No obstante, le resultaba tan duro… Guardó toda la ropa a la carrera, incluso con rabia, incluidas aquellas prendas que le habían concedido la posibilidad de luchar y que ahora tenía que abandonar. Porque deseaba vivir, disfrutar de la oportunidad que le ofrecía el destino, sentir, saborear la dicha… de la mano de Edmond. Y la Albanella debía quedar atrás para siempre. Así que cerró el cajón diciéndole adiós a esa máscara tras la cual jamás volvería a escudarse.
Conforme se erguía, tomó una bocanada de aire profunda que llenó su interior de frescura y esperanza, de ilusión. Edmond dormía a escasos pasos de ella, en la habitación contigua, y el corazón le dio un vuelco al pensar en él, en toda la felicidad que podría descubrir a su lado y en la que ella deseaba darle.
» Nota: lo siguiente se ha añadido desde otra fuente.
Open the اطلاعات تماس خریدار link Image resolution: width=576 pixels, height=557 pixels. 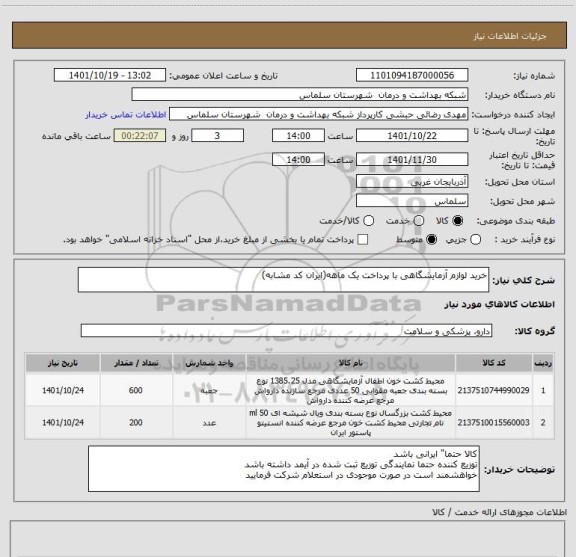point(126,115)
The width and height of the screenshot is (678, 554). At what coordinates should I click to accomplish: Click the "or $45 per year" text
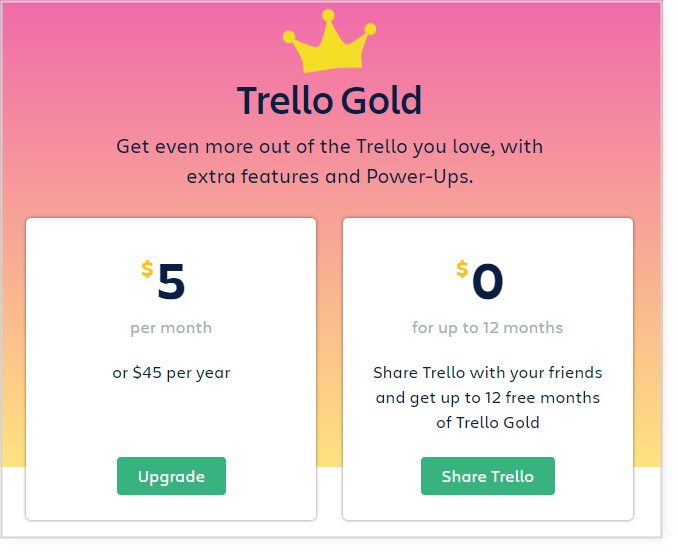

Se esbozó una sonrisa pícara en sus labios. Por lo pronto, iba a complacer sus deseos y ser ella quien lo despertase. Con pasos rápidos, mientras le hormigueaban las manos a causa de la anticipación, fue hasta su lecho y cogió la bata; no quería perder tiempo en adecentarse y, además, creía recordar que al joven no le había desagradado su aspecto la noche anterior, más bien lo contrario.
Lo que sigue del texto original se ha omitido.